Neustadt und Sonneberg wollen zu einem gemeinsamen die Landesgrenze überschreitenden Oberzentrum werden.
Die beiden Städte Neustadt und Sonneberg sind praktisch zusammengewachsen. Sie bilden einen Siedlungsraum mit rund 40 000 Menschen. "Aber zwischen diesen 40 000 hindurch läuft die Landesgrenze", stellt Sonnebergs Bürgermeister Heiko Voigt (parteilos) fest. Weil dadurch die dringend in vielen Bereichen notwendige Zusammenarbeit der beiden Städte behindert wird, suchen die Verantwortlichen auf beiden Seiten nach einer "Klammer" (Voigt), die sie besser aneinander bindet. "Wir haben den Antrag gestellt, die beiden Städte als gemeinsames Oberzentrum auszuweisen", nennt Neustadts Oberbürgermeister Frank Rebhan (SPD) die "Klammer" beim Namen.

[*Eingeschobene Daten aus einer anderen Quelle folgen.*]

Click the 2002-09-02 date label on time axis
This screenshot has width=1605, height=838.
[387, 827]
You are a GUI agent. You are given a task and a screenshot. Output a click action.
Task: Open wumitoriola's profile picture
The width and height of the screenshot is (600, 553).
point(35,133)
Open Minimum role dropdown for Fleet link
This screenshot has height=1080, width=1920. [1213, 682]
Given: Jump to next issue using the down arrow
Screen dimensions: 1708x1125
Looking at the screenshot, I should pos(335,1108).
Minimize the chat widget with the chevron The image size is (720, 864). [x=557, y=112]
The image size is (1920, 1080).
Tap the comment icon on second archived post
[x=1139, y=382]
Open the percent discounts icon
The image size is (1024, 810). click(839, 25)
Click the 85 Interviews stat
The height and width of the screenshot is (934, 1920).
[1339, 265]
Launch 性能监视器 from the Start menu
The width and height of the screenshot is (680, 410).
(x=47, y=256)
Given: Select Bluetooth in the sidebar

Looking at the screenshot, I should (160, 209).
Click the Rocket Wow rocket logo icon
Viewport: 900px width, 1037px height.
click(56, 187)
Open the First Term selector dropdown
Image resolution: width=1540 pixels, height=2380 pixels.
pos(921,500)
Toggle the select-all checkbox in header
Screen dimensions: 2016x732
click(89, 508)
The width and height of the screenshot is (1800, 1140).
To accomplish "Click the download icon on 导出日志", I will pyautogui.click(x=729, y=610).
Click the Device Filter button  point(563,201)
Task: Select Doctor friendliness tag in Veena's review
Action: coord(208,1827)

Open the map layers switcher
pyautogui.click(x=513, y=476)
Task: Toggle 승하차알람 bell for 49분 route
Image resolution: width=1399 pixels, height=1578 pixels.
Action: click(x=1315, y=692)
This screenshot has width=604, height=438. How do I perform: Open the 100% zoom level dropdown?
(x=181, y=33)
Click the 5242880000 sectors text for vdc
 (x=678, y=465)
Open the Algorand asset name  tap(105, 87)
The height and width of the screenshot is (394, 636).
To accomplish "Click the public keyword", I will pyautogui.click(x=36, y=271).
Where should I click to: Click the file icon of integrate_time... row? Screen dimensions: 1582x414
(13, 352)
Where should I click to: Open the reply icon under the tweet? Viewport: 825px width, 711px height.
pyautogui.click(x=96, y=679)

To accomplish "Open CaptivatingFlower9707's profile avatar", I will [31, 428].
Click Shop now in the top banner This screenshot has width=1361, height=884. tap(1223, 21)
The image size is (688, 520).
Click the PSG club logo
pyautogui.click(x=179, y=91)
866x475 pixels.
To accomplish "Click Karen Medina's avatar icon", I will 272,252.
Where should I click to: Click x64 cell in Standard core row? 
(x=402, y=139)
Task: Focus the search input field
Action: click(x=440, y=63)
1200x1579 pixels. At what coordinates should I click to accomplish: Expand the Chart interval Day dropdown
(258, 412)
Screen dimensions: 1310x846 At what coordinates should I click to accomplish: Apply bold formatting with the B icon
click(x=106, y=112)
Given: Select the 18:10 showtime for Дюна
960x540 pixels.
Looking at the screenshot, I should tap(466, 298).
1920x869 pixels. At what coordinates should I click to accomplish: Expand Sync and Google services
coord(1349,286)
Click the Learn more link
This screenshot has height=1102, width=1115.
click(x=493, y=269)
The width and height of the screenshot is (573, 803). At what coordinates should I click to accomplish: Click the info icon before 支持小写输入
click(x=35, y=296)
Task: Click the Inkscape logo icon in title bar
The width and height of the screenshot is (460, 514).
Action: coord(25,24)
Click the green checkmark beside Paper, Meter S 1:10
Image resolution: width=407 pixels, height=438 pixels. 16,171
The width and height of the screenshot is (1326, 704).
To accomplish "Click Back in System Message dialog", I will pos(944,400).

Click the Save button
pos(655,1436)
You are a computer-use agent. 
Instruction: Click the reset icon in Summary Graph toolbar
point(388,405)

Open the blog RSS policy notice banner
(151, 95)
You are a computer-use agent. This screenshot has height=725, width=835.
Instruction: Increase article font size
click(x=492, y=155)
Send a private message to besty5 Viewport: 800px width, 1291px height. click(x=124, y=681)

Schon in den 90er Jahren gab es die Idee, eine grenzübergreifende Zusammenarbeit auf ähnliche Weise zu manifestieren. Damals wurde über ein gemeinsames Mittelzentrum nachgedacht. Doch, "Die Unterschiede waren einfach noch zu groß", stellt Rebhan fest.
Das ist jetzt anders. "Wir sind heute bei der wirtschaftlichen Entwicklung und bei den Arbeitslosenzahlen auf dem Niveau der Nachbarn angekommen", erklärt Heiko Voigt.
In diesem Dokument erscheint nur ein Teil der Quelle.